Mobile apps have become the central part of our lives and businesses. And developing an app is a business in itself, and that to a very profitable one. Building a mobile app can be a cash cow if done correctly. To understand how your app fares in the market, we should formulate some solid metrics. Let’s today discuss on some key metrics we would like to measure, with which, we can not only understand how our app fares, but can also improve our app in a very big way.
While downloads alone cannot determine if an app is a winner or not, number of downloads is surely a key metric to analyze. In freemium model, the more downloads, the higher the probability of success, since we rely only upon in-app purchases for revenue. In paid app, it’s a much bigger deal, downloads are directly proportionate to revenue. So in freemium business model, make sure that the metric does not stop with the number of downloads alone. We should be measuring the number of active users. To be more accurate, this metric should have data platform wise, measure how your app performs across different platforms, measure the traction during a particular drive, or it is even better to monitor whether the loses or gains popularity over a certain period of time during data driven marketing campaign. According to Distimo’s report 76% of all revenue in Apple app store comes from freemium apps. So careful monitoring is necessary.Here it is better if you set up a plan to get two major reports:
1.From where the highest number of downloads come from?

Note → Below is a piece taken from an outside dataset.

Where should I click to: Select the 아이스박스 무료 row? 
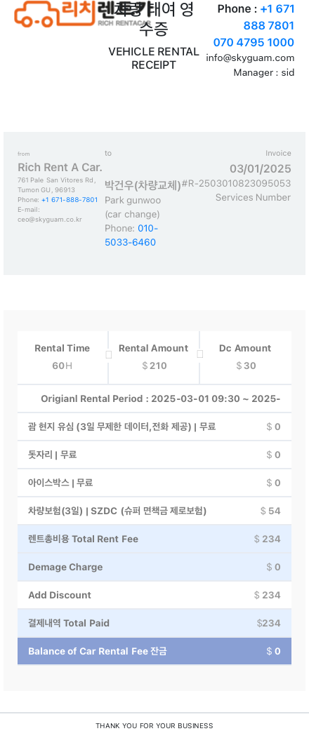point(155,483)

2.From where the best customers (high LTV – see Retention Metrics for definition) come form?
Understanding these things would help you to streamline your marketing strategies.
You might consider using third-party tools like AppFigures or App Annie to track the app and get more insights.
Engagement can be measured in many ways. Basically engagement metric refers to time active users spend in the app. Keep in mind, an active user roughly refers to someone who had completed at least 5 sessions with the app.
The next thing you need to monitor is the session duration. Check how much time a user spends on your app. Longer the session, more the chances of completing an event or goal. Event or goal is a specific action you want to customer to perform, which in turn generates revenue, it may be a facebook like or share or viewing an in-app advertisement or filling a form or visiting a website or anything else which generates revenue according to your marketing strategy. Since goals are easy to measure, it should be programmed into your app using app analytics tools. User loyalty is another challenge app developers face. User Loyalty is nothing but he average time a customer remains as active user. Statistics say, user normally stop using an app after 3 months.To sum up, metrics to measure engagement of an user are:
1.Number of active Users
You cannot build a mobile app campaign with acquisition alone. You must have engagement. User engagement is customer experience. If user acquisition is the life blood, then user engagement is the muscle, which shows the growth when fed. It is what that drives the mobile industry. If the users are not engaged, it directly results in growth being stagnant.
This is another metric you would want to keep a close eye on. You would not only want your customer base to grow but also to make sure that these customers stay. Retention rate exactly shows that and is measured in percentage.
Example, if you have 100 users this month and at the end of 30 days you have 80 users, then user retention rate is 80% (or churn-rate 20%) When you keep a tab on this metric on daily, weekly and monthly basis, it would again give a clear picture of the performance of your app.
Why Retention is important?
If retention is not dealt with seriousness and fixed in an app, the same customer behavior may follow in your other products as well. High retention rate follows with higher LTV (Life-time Value). LTV is nothing but the revenue generated by a customer.
Consider the Scenarios:1.You acquire 10 users and these customers generate $ 5 each and you were able to retain 7 customers (Retention rate 70%), total revenue generated is %35
2.You acquire 10 users and again they generate %5 each and the retention rate is 50%, the revenue would be % 25
In both these cases the cost spent on acquisition would be same. So higher retention rate results in higher returns on investment. Important information we get from retention rate is market viability. A higher retention rate shows higher market viability and if people are adopting your product, success is not very far.
This metric shows the quality of your code. It is nearly impossible to develop an app that is immune to any issues. Quality does not always mean perfect, and totally free of all errors. Instead, it means finding and fixing errors as soon as possible and keep the users happy and keep them assured that the app being continually improved to delight them.
This can be tracked with 3 sub metrics:1.Automatic crash report
2.Manual Customer Feedback
The first two should be in the app, from the very first and third is monitored over time.Automatic crash report should be coded into the app. When an app crashes it creates a log and it is mailed back to you. You should reverse engineer the error, and fix the issue. The fix should be given as an update. Manual Feedback is better than automatic crash report because this monitors user experience, while crash report is generated only when the app has crashed, manual feedback will give you the opportunity to understand the need of the customer and get this done. Reviews is basically a more detailed feedback, while feedback is given by the user, review is done by an expert. So you would get lots of ideas and suggestion for the betterment of the app. Once you have these key data, its time to put these into action. These are called as “Meaningful Data” since they show the trend and highlight the problematic issue and give us key insights into opportunities to perfect our product. Clearly defined data will surely help us in making accurate decisions. Raw, un-segmented and disorganized data will lead to guesses and presumptions which is dangerous for business. Our job is to create a system which gives us these clear and refined data, which will help us to take exclusive and precise decisions.